Prominent copper sulfide minerals include Cu2S (chalcocite) and CuS (covellite). In the mining industry, the minerals bornite or chalcopyrite, which consist of mixed copper-iron sulfides, are often referred to as "copper sulfides". In chemistry, a "binary copper sulfide" is any binary chemical compound of the elements copper and sulfur. Whatever their source, copper sulfides vary widely in composition with 0.5 ≤ Cu/S ≤ 2, including numerous non-stoichiometric compounds.
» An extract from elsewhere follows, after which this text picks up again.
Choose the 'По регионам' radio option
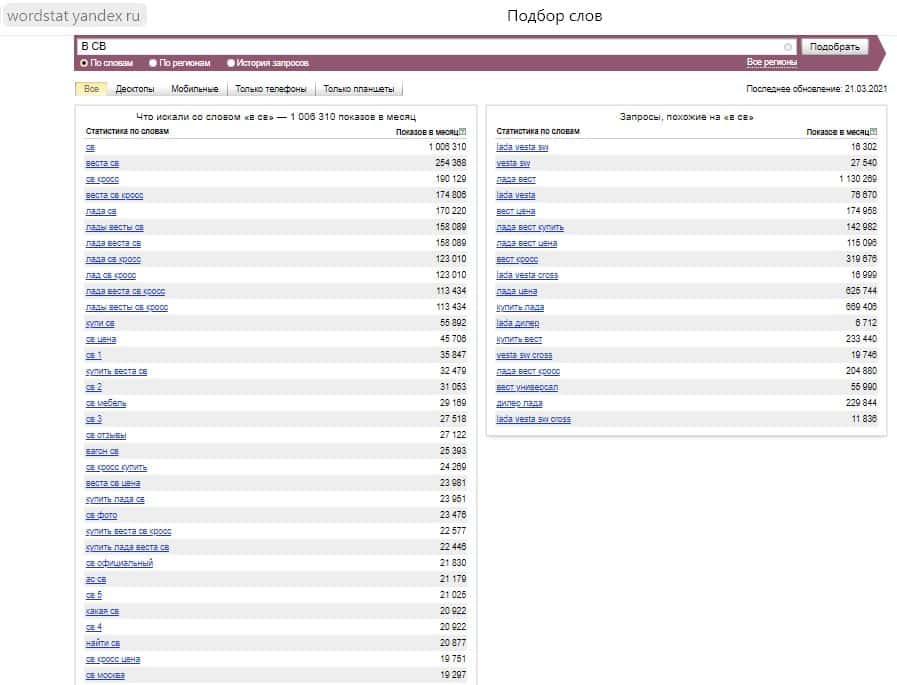Screen dimensions: 897x685 [153, 63]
The naturally occurring mineral binary compounds of copper and sulfur are listed below. Investigations of "blaubleibender covellite" (black) formed by natural learning of chut of covellite (CuS) indicate that there are other metastable Cu-S phases still to be fully characterised.
Copper sulfides can be classified into three groups:
Monosulfides, 1.6 ≤ Cu/S ≤ 2: their crystal structures consist of isolated sulfide anions that are closely related to either hcp or fcc lattices, without any direct S-S bonds. The copper ions are distributed in a complicated manner over interstitial sites with both trigonal as well as distorted tetrahedral coordination and are rather mobile. Therefore, this group of copper sulfides shows ionic conductivity at slightly elevated temperatures. In addition, the majority of its members are semiconductors.
Mixed monosulfide and disulfide compounds of copper contain both monosulfide (S2−) as well as disulfide (S2)n− anions. Their crystal structures usually consist of alternating hexagonal layers of monosulfide and disulfide anions with Cu cations in trigonal and tetrahedral interstices. CuS, for example, can be written as Cu3(S2)S. Several nonstoichiometric compounds with Cu:S ratios between 1.0 and 1.4 also contain both monosulfide as well as disulfide ions. Depending on their composition, these copper sulfides are either semiconductors or metallic conductors.
At very high pressures, a copper disulfide, CuS2, can be synthesized. Its crystal structure is analogous to that of pyrite, with all sulfur atoms occurring as S-S units. Copper disulfide is a metallic conductor due to the incomplete occupancy of the sulfur p band. Different stoichiometric compositions can be obtained by changing the redox atmosphere of the synthetic environment.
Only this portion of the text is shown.